The path between them has traced three neuroscience traditions, each one deeper than the last.

Wolfram Schultz’s tradition, the subject of Article 2, answers the question: how does the brain learn from reward? The answer, temporal difference prediction error encoded in dopamine, gave RL biological validation and gave neuroscience a formal language for what dopamine does. This tradition confirms that the brain and RL algorithms are solving the same problem with the same mathematical structure.

Kenji Doya’s tradition, the subject of Article 7 and the Adaptation section above, answers a different question: how does the brain adjust learning itself? The answer, four neuromodulatory systems that tune reward sensitivity, time horizon, learning rate, and exploration in real time, reveals a level of sophistication that RL meta-learning has not yet matched. This tradition does not challenge RL’s framework. It deepens it. It shows that the brain does not just learn from reward. It learns how to learn from reward, and it adjusts that process continuously.

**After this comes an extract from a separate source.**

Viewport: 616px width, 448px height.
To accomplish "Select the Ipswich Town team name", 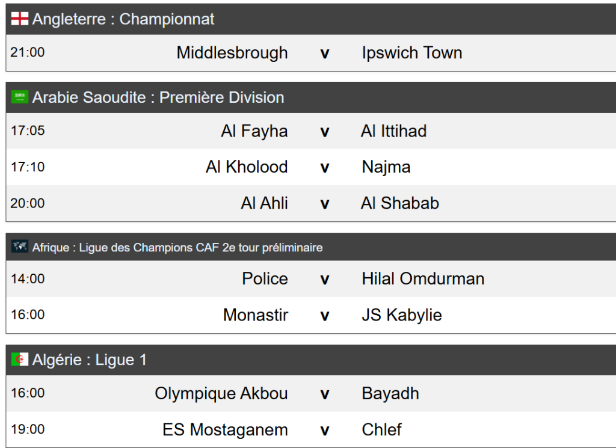I will [x=412, y=53].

Karl Friston’s tradition, introduced in Article 6 and developed above, asks the deepest question: is reward the right framework at all? The answer, still contested, is that the brain may not maximize reward but minimize surprise, with reward-seeking emerging as a consequence of prediction error minimization rather than as a driving force. This tradition goes beneath RL’s foundations.

Three questions. Each goes deeper. How the brain learns from reward. How the brain adjusts learning. Whether the brain learns from reward at all.

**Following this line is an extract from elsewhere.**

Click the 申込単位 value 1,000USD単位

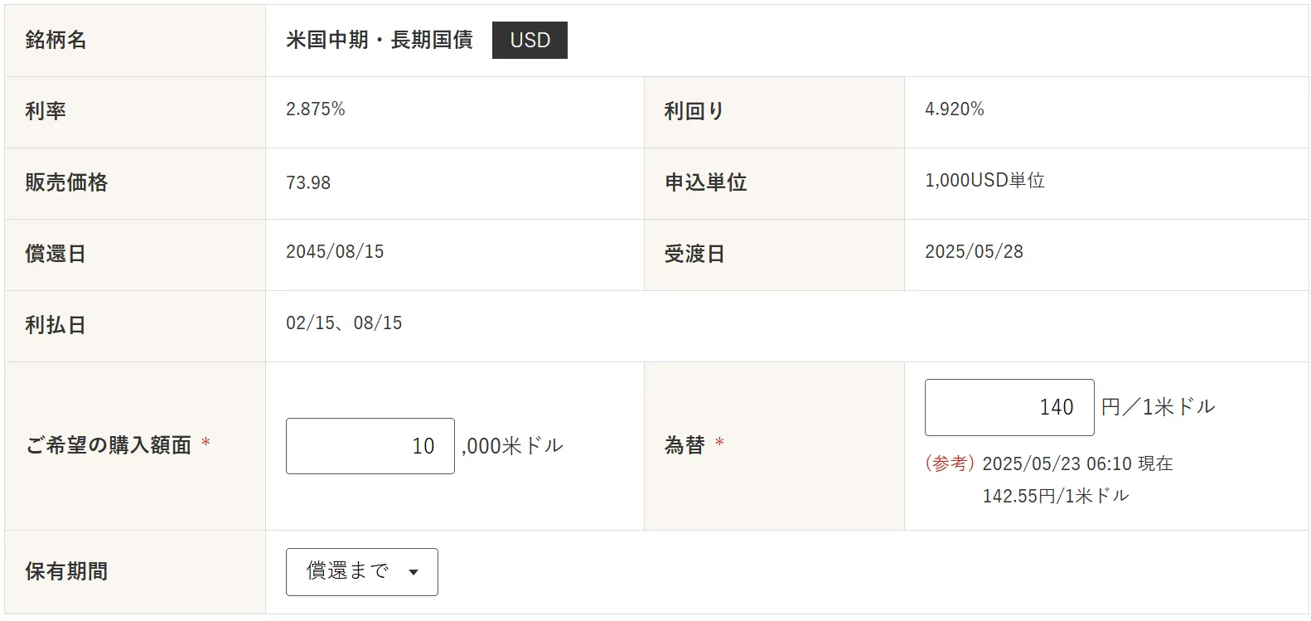(984, 180)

The RL-neuroscience dialogue has been spiral from the beginning. Thorndike observed that consequences shape behavior. Bellman formalized the mathematics of sequential decision-making. Sutton turned the mathematics into a learning algorithm. Schultz found the algorithm in the brain. Each revolution moved between engineering and biology, each one informing the next. The spiral has not stopped. It has accelerated. The world model research Article 6 described draws explicitly on neuroscience. The embodied RL Article 7 described maps onto Doya’s neural architecture. The open questions above are defined by the gaps between what silicon systems can do and what biological systems already do.

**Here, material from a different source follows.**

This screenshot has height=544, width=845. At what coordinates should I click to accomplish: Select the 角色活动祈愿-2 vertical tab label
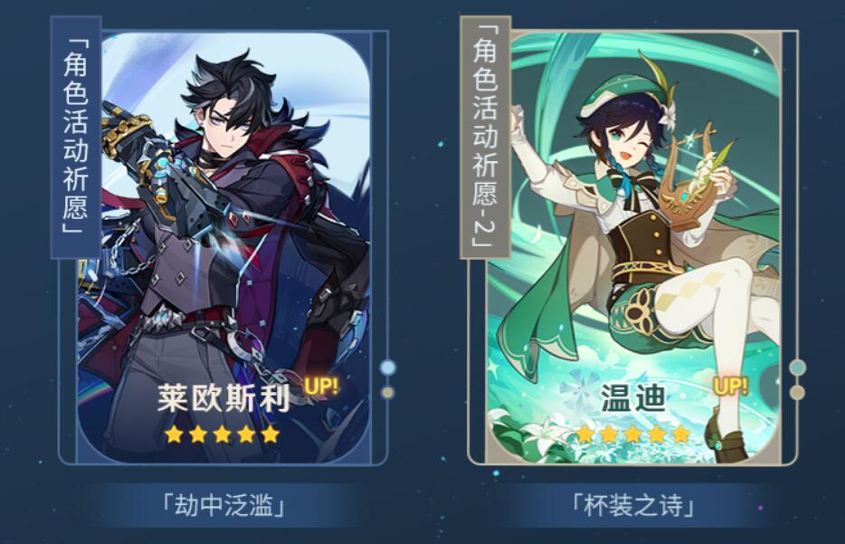[485, 137]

The next major insight in RL will likely come from biology. Not because the brain is a perfect system to imitate, it is not, but because it is the only system that has operated under the constraints RL now faces: limited experience, changing environments, ambiguous goals, physical embodiment, and the need to learn quickly from sparse evidence. Evolution has had hundreds of millions of years to work on these problems. The solutions it found are not blueprints. They are evidence about what works. And the track record of the spiral suggests that when RL researchers look carefully at what biology does differently, they find not just inspiration but structure: mathematical structures that transfer, computational principles that scale, and design patterns that solve exactly the problems the engineering is stuck on.

This is how the field has always made its biggest leaps. Sutton did not study the brain to write TD learning. Schultz did not study RL to record dopamine neurons. The convergence was accidental. But every major advance since, from experience replay to world models to the neuroscience of meta-learning, has come from someone on one side of the spiral recognizing a solution that already existed on the other side.

The spiral continues. We are still inside it.

This is the final article in The RL Spiral. The series will be expanded into a book, with additional character work, scene-setting, and technical depth. If you have followed the series this far, thank you. You are now exploring the deepest questions in reinforcement learning. The answers are still being written.